EXERCISE AIM: The records that follow must all be duplicated exactly.

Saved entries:

Content starts

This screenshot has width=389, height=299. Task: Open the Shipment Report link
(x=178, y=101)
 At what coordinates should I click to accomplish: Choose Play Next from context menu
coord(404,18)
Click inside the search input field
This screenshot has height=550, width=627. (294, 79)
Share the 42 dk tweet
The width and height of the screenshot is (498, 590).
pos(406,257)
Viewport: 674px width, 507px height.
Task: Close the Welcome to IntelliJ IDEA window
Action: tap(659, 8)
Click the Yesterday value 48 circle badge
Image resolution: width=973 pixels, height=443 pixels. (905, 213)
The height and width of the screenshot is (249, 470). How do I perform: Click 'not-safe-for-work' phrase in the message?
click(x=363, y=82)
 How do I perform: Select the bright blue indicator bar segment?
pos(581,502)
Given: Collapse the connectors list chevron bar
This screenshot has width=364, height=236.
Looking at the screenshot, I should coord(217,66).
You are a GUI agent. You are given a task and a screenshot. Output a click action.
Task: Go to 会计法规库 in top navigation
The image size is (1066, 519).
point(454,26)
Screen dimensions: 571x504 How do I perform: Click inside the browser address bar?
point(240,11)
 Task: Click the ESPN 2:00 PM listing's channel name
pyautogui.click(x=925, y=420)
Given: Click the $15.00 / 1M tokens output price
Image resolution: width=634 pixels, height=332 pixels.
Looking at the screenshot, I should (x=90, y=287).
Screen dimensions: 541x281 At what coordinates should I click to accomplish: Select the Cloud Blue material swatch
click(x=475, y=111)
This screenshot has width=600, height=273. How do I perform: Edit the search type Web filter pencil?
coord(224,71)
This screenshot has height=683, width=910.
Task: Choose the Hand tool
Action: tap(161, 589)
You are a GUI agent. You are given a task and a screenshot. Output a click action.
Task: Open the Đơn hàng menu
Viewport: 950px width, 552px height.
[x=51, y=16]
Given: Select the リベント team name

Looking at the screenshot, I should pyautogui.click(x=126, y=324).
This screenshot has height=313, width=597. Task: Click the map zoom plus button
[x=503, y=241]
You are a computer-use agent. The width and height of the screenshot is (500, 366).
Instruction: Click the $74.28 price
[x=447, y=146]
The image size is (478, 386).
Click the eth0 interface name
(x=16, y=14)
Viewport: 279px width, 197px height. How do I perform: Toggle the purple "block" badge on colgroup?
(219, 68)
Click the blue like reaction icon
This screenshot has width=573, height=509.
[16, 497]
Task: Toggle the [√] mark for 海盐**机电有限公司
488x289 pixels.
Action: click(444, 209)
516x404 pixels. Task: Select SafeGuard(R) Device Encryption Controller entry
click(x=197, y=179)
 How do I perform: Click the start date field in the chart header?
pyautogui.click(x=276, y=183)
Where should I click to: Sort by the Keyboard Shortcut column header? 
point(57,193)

Content ends

RESULT FOR THIS EXERCISE:
This screenshot has width=389, height=299. Task: Open the Shipment Report link
(x=178, y=101)
 At what coordinates should I click to accomplish: Choose Play Next from context menu
coord(404,18)
Click inside the search input field
This screenshot has height=550, width=627. (294, 79)
Share the 42 dk tweet
The width and height of the screenshot is (498, 590).
pos(406,257)
Viewport: 674px width, 507px height.
Task: Close the Welcome to IntelliJ IDEA window
Action: tap(659, 8)
Click the Yesterday value 48 circle badge
Image resolution: width=973 pixels, height=443 pixels. (905, 213)
The height and width of the screenshot is (249, 470). How do I perform: Click 'not-safe-for-work' phrase in the message?
click(x=363, y=82)
 How do I perform: Select the bright blue indicator bar segment?
pos(581,502)
Given: Collapse the connectors list chevron bar
This screenshot has width=364, height=236.
Looking at the screenshot, I should coord(217,66).
You are a GUI agent. You are given a task and a screenshot. Output a click action.
Task: Go to 会计法规库 in top navigation
The image size is (1066, 519).
point(454,26)
Screen dimensions: 571x504 How do I perform: Click inside the browser address bar?
point(240,11)
 Task: Click the ESPN 2:00 PM listing's channel name
pyautogui.click(x=925, y=420)
Given: Click the $15.00 / 1M tokens output price
Image resolution: width=634 pixels, height=332 pixels.
Looking at the screenshot, I should (x=90, y=287).
Screen dimensions: 541x281 At what coordinates should I click to accomplish: Select the Cloud Blue material swatch
click(x=475, y=111)
This screenshot has width=600, height=273. How do I perform: Edit the search type Web filter pencil?
coord(224,71)
This screenshot has height=683, width=910.
Task: Choose the Hand tool
Action: tap(161, 589)
You are a GUI agent. You are given a task and a screenshot. Output a click action.
Task: Open the Đơn hàng menu
Viewport: 950px width, 552px height.
[x=51, y=16]
Given: Select the リベント team name

Looking at the screenshot, I should pyautogui.click(x=126, y=324).
This screenshot has height=313, width=597. Task: Click the map zoom plus button
[x=503, y=241]
You are a computer-use agent. The width and height of the screenshot is (500, 366).
Instruction: Click the $74.28 price
[x=447, y=146]
The image size is (478, 386).
Click the eth0 interface name
(x=16, y=14)
Viewport: 279px width, 197px height. How do I perform: Toggle the purple "block" badge on colgroup?
(219, 68)
Click the blue like reaction icon
This screenshot has width=573, height=509.
[16, 497]
Task: Toggle the [√] mark for 海盐**机电有限公司
488x289 pixels.
Action: click(444, 209)
516x404 pixels. Task: Select SafeGuard(R) Device Encryption Controller entry
click(x=197, y=179)
 How do I perform: Click the start date field in the chart header?
pyautogui.click(x=276, y=183)
Where should I click to: Sort by the Keyboard Shortcut column header? 
point(57,193)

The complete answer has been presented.